* _Exercise requirements_:
Would you copy out each line of the records below that includes the word "will"?

(Data records)
= = =

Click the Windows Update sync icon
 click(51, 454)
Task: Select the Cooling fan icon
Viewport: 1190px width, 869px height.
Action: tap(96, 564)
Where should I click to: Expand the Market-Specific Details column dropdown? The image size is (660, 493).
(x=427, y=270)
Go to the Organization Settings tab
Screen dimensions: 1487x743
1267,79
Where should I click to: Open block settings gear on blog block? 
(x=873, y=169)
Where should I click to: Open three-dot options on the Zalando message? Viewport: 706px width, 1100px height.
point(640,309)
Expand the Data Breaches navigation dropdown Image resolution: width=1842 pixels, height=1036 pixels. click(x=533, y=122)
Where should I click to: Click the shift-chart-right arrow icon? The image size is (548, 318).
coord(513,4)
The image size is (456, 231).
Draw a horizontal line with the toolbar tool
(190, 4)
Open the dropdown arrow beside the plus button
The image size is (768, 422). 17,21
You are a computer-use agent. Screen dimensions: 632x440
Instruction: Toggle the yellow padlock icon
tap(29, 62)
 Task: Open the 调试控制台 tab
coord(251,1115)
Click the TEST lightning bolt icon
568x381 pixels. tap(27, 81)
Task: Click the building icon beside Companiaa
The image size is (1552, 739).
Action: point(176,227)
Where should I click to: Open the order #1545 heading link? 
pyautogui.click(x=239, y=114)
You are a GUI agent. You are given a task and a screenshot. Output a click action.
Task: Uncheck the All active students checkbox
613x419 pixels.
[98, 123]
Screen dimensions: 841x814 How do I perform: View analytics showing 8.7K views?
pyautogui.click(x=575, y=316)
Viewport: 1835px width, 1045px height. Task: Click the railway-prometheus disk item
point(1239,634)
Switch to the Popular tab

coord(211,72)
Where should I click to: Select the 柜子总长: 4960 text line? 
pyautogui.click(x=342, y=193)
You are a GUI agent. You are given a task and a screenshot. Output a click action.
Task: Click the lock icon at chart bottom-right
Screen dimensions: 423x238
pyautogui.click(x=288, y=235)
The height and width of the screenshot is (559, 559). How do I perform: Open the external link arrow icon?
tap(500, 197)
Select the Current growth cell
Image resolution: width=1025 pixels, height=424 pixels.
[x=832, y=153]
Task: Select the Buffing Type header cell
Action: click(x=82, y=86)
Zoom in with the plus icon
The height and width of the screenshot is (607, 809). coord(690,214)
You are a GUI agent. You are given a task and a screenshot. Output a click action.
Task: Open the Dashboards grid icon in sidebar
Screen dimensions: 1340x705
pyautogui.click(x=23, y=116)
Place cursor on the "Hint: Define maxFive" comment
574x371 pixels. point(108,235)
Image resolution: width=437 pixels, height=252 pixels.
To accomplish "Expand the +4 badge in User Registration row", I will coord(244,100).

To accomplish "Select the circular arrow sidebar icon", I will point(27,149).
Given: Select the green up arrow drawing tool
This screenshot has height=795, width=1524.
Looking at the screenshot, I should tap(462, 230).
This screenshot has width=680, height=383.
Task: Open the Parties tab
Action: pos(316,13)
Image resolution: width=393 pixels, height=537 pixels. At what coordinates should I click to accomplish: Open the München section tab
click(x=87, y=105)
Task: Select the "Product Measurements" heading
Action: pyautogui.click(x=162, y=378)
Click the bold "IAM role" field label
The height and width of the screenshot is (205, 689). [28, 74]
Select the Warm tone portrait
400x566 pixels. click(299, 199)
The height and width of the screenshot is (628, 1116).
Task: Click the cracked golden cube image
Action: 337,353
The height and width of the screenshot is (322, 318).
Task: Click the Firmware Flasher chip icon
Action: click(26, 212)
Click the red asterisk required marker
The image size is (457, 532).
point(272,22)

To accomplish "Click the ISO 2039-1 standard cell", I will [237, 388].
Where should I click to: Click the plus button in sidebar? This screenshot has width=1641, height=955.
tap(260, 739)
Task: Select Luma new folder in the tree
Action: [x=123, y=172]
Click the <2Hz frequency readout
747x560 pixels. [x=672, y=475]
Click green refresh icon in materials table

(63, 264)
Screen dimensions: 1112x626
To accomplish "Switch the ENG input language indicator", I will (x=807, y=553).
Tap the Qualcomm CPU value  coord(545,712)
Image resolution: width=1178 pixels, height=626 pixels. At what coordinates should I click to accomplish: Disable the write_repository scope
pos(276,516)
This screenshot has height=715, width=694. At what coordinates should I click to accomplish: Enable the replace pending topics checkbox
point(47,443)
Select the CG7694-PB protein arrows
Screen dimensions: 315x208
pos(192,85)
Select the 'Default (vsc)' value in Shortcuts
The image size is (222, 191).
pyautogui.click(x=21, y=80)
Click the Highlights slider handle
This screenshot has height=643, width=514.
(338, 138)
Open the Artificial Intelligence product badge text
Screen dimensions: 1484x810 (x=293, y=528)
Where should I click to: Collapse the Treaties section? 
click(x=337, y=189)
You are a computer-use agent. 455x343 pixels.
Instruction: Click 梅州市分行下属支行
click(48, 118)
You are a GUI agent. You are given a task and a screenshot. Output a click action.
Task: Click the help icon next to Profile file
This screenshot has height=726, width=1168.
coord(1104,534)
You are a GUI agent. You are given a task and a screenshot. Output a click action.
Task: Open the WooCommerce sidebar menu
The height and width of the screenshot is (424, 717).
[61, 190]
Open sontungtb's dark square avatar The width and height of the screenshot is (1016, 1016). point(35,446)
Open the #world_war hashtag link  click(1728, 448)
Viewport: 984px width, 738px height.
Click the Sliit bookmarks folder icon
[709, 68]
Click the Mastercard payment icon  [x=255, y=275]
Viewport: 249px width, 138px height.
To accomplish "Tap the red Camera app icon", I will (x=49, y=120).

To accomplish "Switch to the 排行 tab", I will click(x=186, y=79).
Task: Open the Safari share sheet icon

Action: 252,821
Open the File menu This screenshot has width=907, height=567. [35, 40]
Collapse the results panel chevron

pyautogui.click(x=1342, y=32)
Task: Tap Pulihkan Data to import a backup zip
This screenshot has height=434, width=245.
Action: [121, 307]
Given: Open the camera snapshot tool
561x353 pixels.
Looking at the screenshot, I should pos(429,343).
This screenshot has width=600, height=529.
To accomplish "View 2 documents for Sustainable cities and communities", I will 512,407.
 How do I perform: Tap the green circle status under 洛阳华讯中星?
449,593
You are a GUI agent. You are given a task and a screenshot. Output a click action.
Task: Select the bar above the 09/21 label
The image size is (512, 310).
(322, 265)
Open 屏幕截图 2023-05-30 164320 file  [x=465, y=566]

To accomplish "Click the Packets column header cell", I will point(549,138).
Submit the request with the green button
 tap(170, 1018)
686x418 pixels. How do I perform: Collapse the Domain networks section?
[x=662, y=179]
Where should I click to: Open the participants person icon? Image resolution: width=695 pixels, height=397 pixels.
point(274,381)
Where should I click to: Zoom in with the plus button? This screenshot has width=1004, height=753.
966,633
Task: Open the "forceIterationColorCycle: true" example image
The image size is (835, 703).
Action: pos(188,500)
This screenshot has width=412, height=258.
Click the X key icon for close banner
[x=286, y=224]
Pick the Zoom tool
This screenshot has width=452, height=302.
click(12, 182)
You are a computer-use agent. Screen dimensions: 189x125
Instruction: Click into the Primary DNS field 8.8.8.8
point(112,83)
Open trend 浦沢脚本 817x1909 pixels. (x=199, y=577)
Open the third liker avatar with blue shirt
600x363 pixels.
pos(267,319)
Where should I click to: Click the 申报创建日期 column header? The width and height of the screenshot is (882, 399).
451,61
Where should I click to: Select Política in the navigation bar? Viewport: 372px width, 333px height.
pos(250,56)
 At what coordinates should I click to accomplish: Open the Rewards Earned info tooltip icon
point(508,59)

= = =

* _Expected output_:
To accomplish "Expand the +4 badge in User Registration row", I will coord(244,100).
To accomplish "Select the circular arrow sidebar icon", I will point(27,149).
To accomplish "Click the ISO 2039-1 standard cell", I will [237, 388].
To accomplish "Switch the ENG input language indicator", I will (x=807, y=553).
To accomplish "Tap the red Camera app icon", I will (x=49, y=120).
To accomplish "Switch to the 排行 tab", I will click(x=186, y=79).
To accomplish "View 2 documents for Sustainable cities and communities", I will 512,407.
To accomplish "Click the Packets column header cell", I will point(549,138).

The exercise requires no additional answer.